Rambus' lawyers told the trial judge, Robert E Payne, that his Markman ruling, which governs the extent to which a patent may be said to have been infringed, would not allow them grounds to claim patent infringement.

At the centre of Rambus' problems lie the testimony of one Dr Huber, an expert witness for Rambus. The good doctor made an initial statement to the court during the pre-trial phase and followed it up with a second, addition statement after Judge Payne's Markman ruling.

At the time, Infineon's lawyers objected to the additional statement on the grounds that in it Huber radically changed his characterisation of Infineon's allegedly infringing products. Said the Judge: "Flip-flops are all right, I suppose, for those who are running for elected office. They are not much good for experts or anybody else."

Payne didn't disallow, however, Huber from testifying during the trial, joking that if he did so, Rambus' lawyers wouldn't have anything to do but make their opening statement.
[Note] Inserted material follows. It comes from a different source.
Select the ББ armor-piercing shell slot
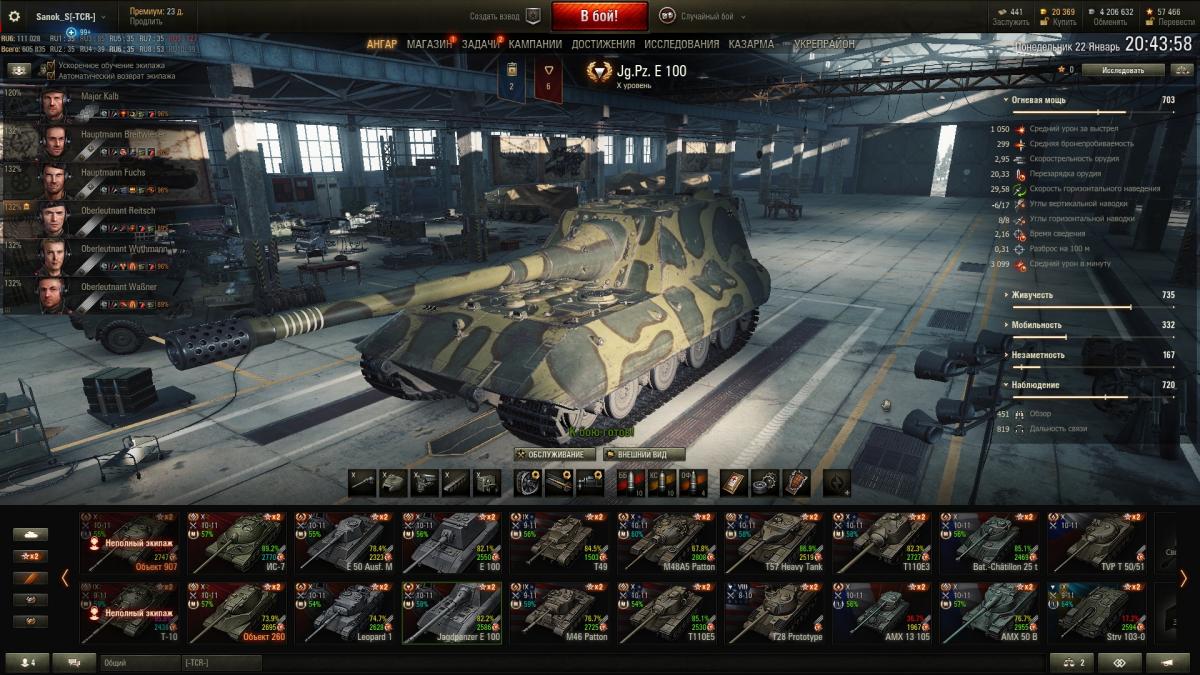The image size is (1200, 675). point(628,483)
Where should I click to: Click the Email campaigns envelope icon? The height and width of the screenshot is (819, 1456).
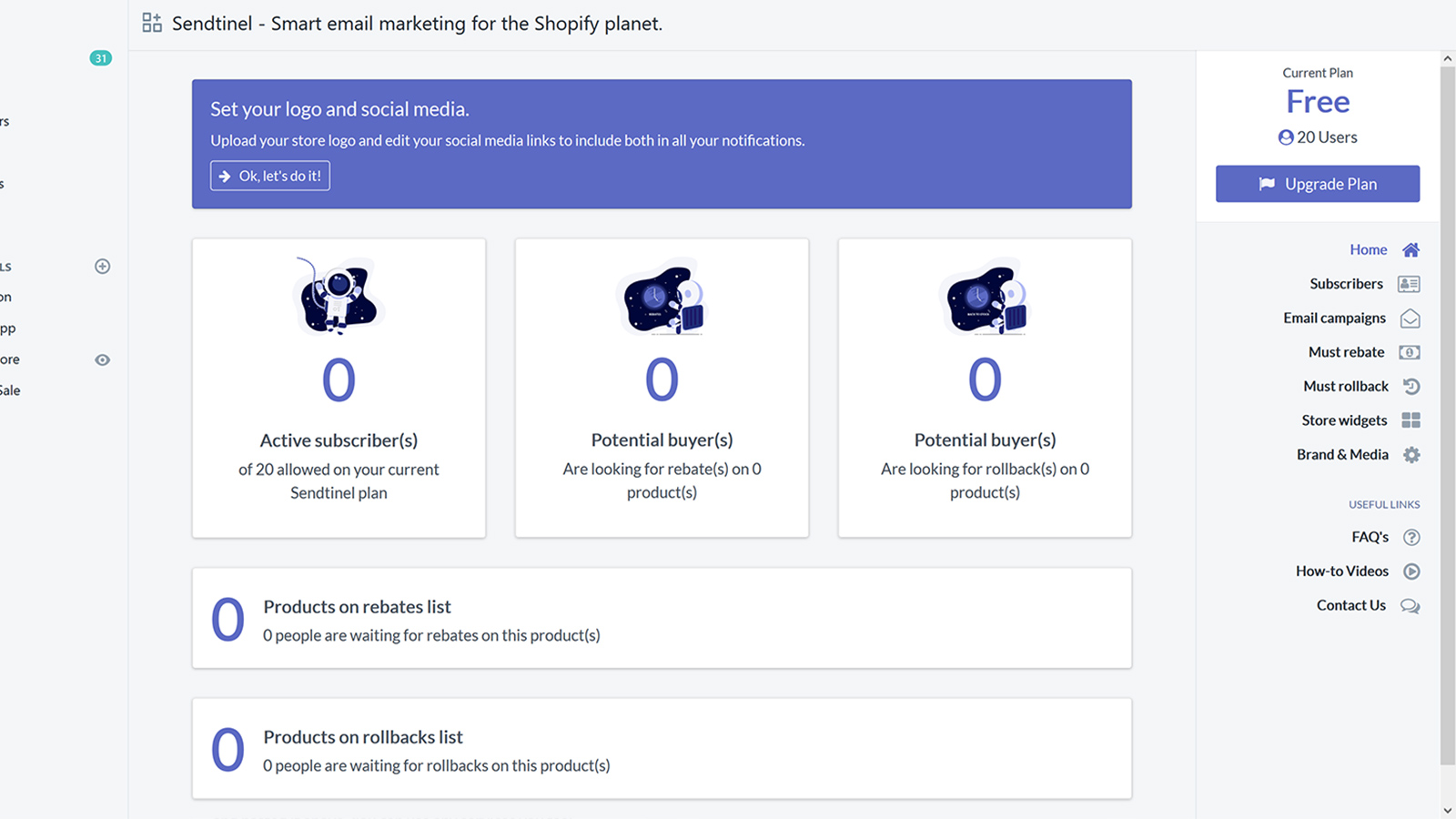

In the event, while Huber did testify last week during the trial, his supplementary testimony was not permitted by the Judge to be included on the grounds that it overstepped the line drawn by the Markman ruling.

Which is exactly what Infineon expected, and why the chip maker's lawyers moved during the pre-trial phase for a summary judgement dismissing Rambus' action. On Friday, Infineon made that request again, but Judge Payne denied the move, saying that Rambus should have the weekend to ponder where it can take the case.

Certainly, its options seem limited, and it looks like it may choose to pursue the case through the Appeal Court by attempting to have the Markman limitations extended to allow Huber's secondary testimony to be included.

The snag is that Infineon has become rather fired up over its claims that Rambus misled both the US Patents and Trademarks Office and the JEDEC SDRAM standard-setting committee. It wants a ruling in its favour on all this in order to protect itself from future Rambus action.

Certainly, Infineon appears to have a case here for Rambus to answer, no matter how unnecessarily restrictive the Markman ruling may ultimately prove to be.